Cumulative 96-week mortality was 4%.

Conclusions

The authors conclude that people experiencing virological failure can safely omit NRTIs from a future regimen if they have three new agents available. They also suggest that virological outcomes are likely to be even better with the use of second-generation integrase inhibitors, “leading to sustained virologic suppression in the vast majority of treatment experienced people with HIV-1.”

In an accompanying commentary, Drs Martin Hoenigl and Susan Little of the University of California San Diego suggest that the study is likely to inform future HIV treatment guidelines.

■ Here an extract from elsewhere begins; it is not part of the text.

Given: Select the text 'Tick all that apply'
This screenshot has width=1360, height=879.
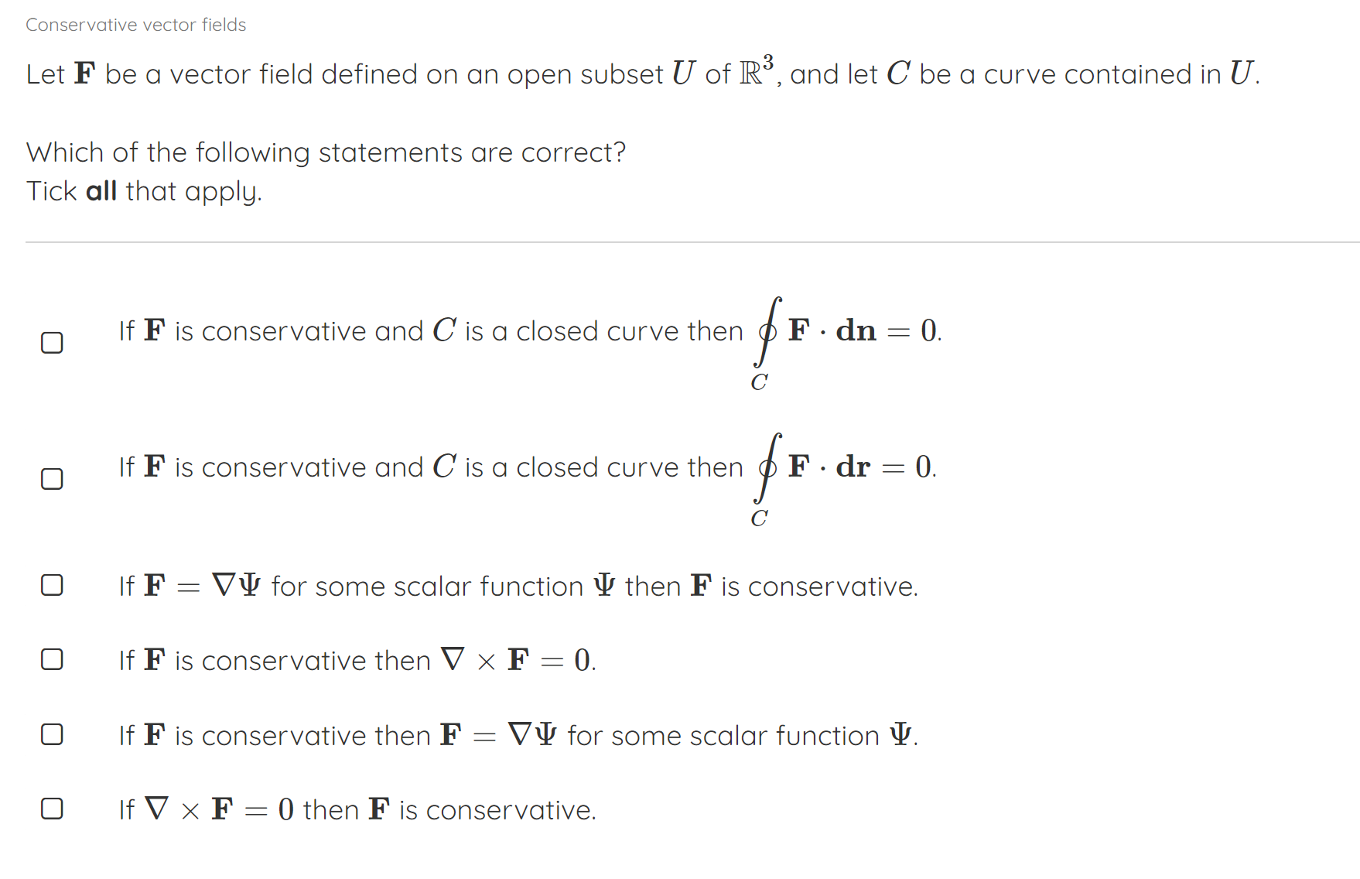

They also comment: “Future studies should evaluate the potential impact of NRTI regimens on mitochondrial function and persistent inflammation, as well as outcomes beyond 96 weeks, in order to assess the contribution of ART regimens on long-term non-AIDS outcomes. These studies evaluating longer term cardiovascular and other non-AIDS outcomes may also be needed to answer the question of whether there is a potential cardioprotective effect of sparing NRTIs.”

References

Gandhi RJ et al. Long-term outcomes in a large randomized trial of HIV-1 salvage therapy:  96-week results of AIDS Clinical Trials Group A5241 (Options). Journal of Infectious Diseases, online edition, 2019. (Full text freely available).

Hoenigl M et al. Salvage antiretroviral therapy: time for “DeNUKElearization? Journal of Infectious Diseases, online edition, 2019. (Full text freely available).